## Required task
Recast the records below as a two-column CSV with the header "instruction" and "action", one row per record, giving each record's text and its answer in separate quoted fields with line breaks replaced by spaces. Include every record and omit the pictures.

## Rows from a dataset for screen grounding
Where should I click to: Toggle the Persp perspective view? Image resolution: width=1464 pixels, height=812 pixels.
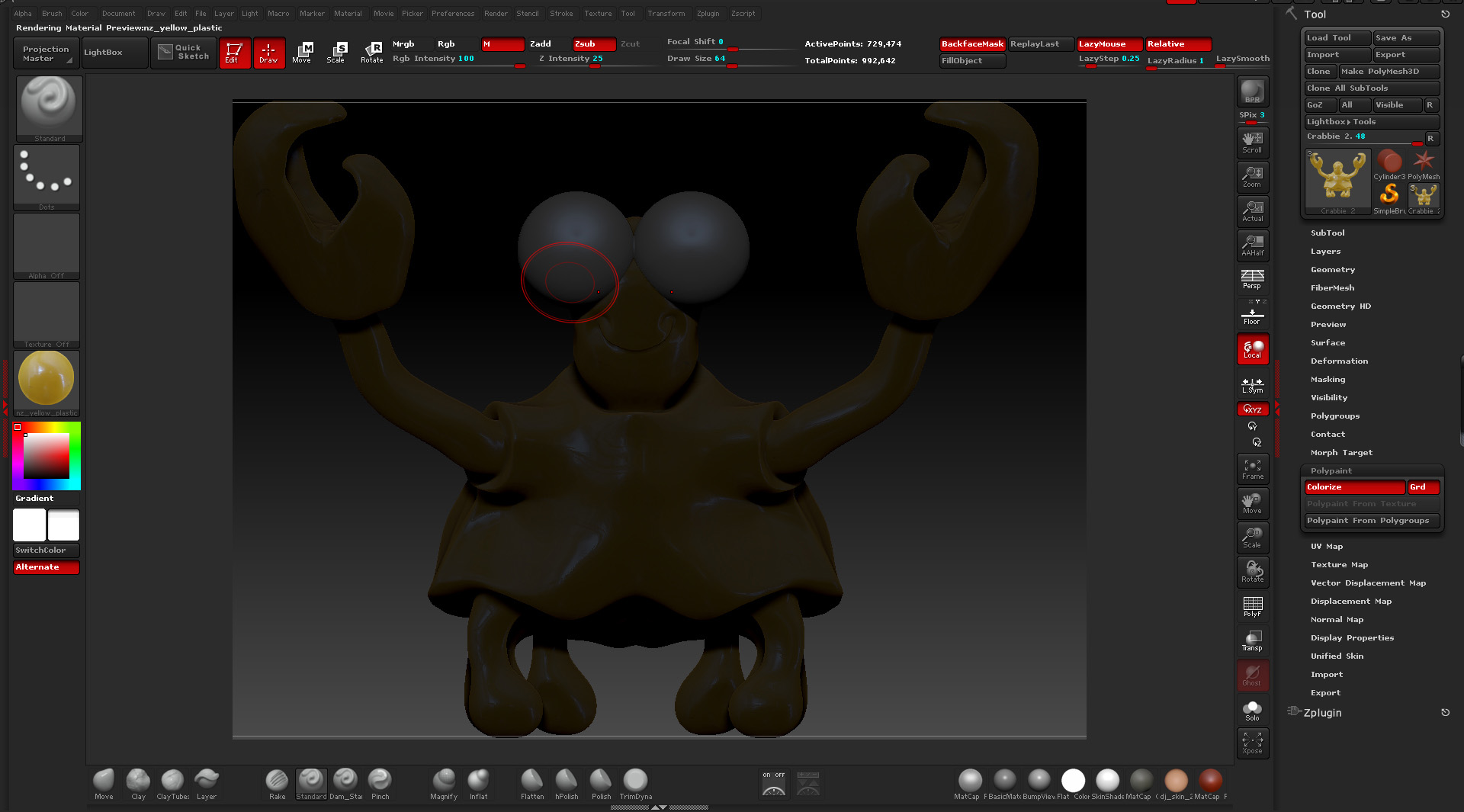coord(1252,278)
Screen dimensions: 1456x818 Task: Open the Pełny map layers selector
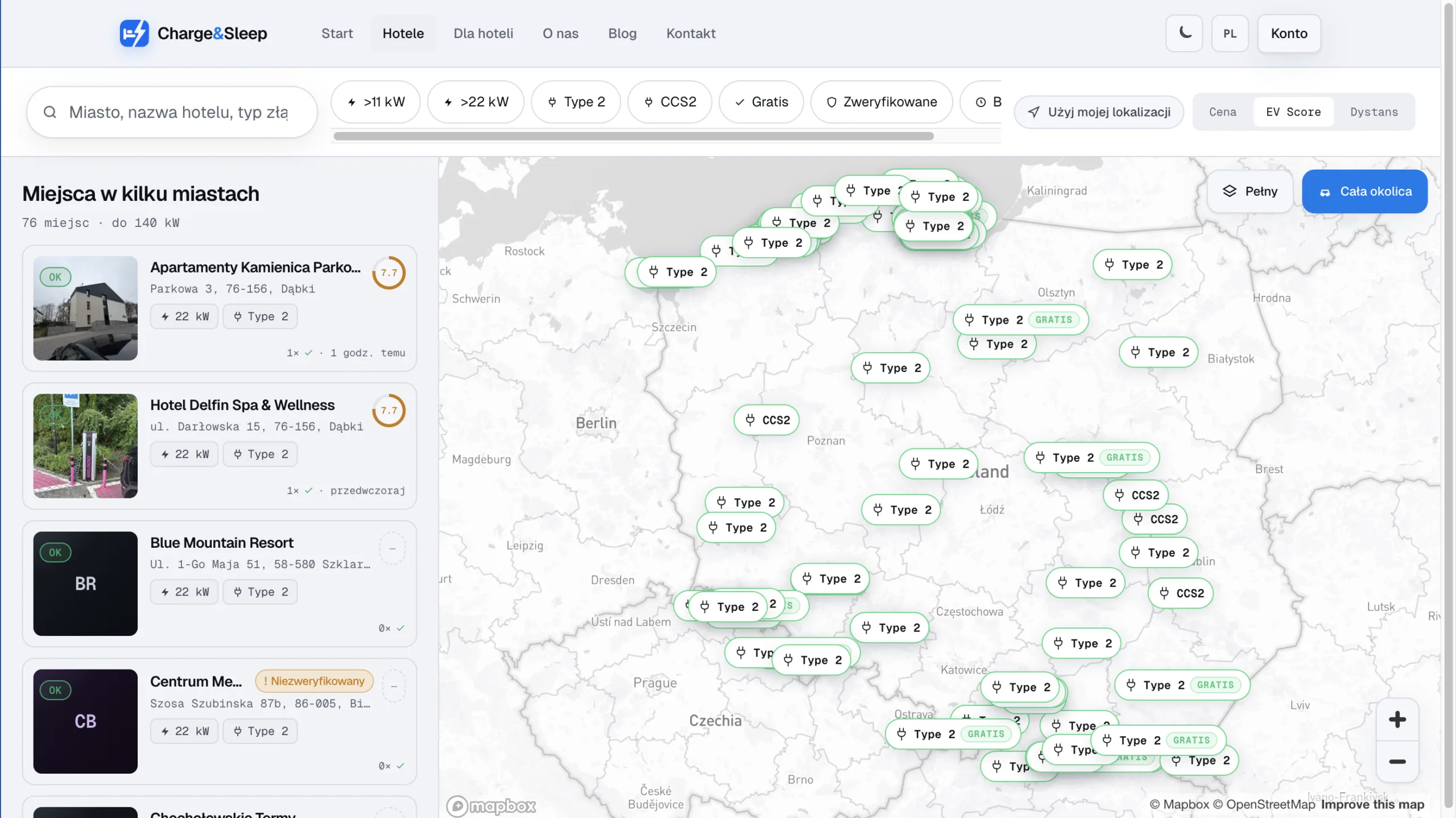click(x=1250, y=191)
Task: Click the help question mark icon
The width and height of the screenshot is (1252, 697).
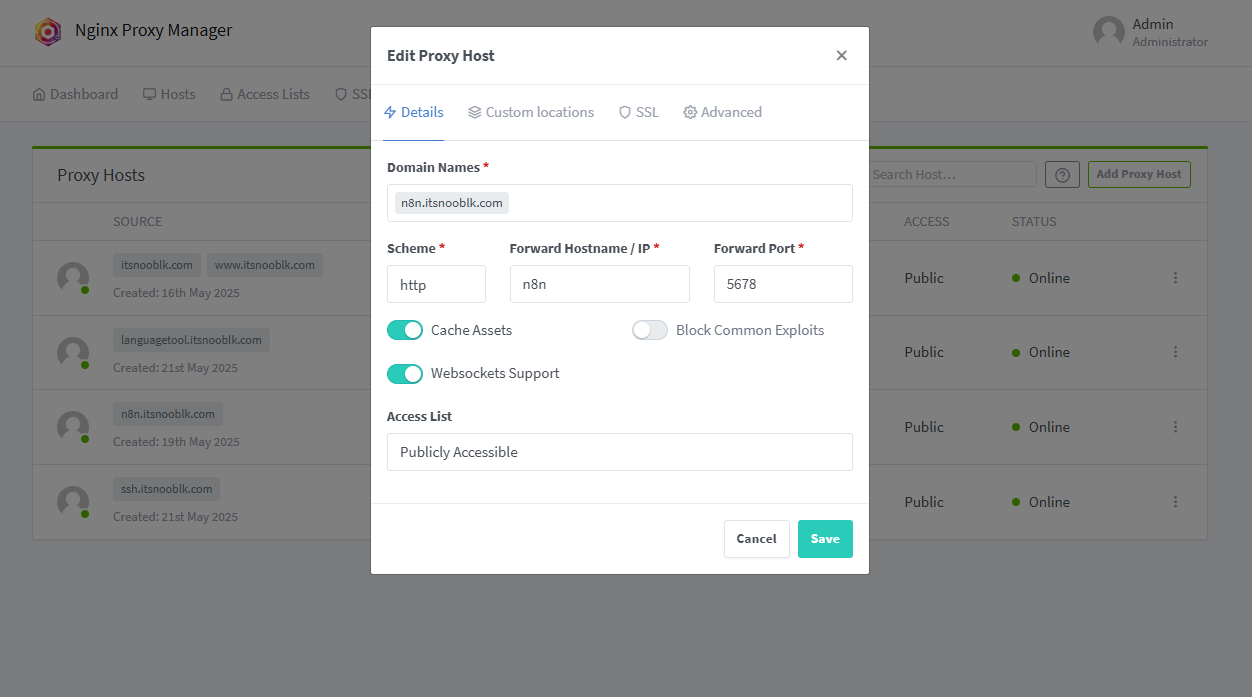Action: pos(1062,174)
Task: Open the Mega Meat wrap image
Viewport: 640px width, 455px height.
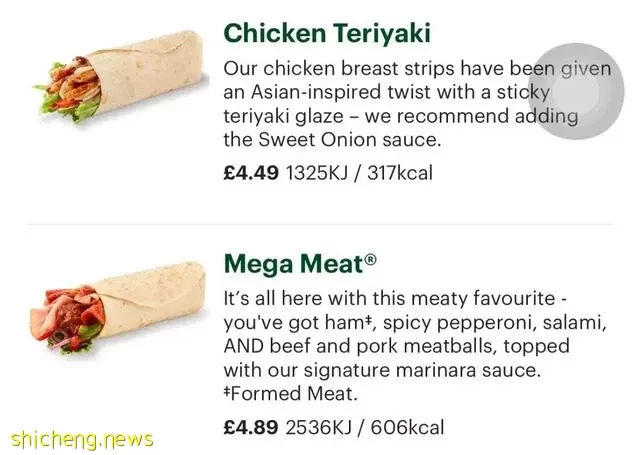Action: tap(118, 307)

## Task output
instruction,action
"Where should I click to: Toggle the Persp perspective view? Image resolution: width=1464 pixels, height=812 pixels.","coord(1252,278)"
"Screen dimensions: 1456x818 Task: Open the Pełny map layers selector","click(x=1250, y=191)"
"Task: Click the help question mark icon The width and height of the screenshot is (1252, 697).","Action: pos(1062,174)"
"Task: Open the Mega Meat wrap image Viewport: 640px width, 455px height.","Action: tap(118, 307)"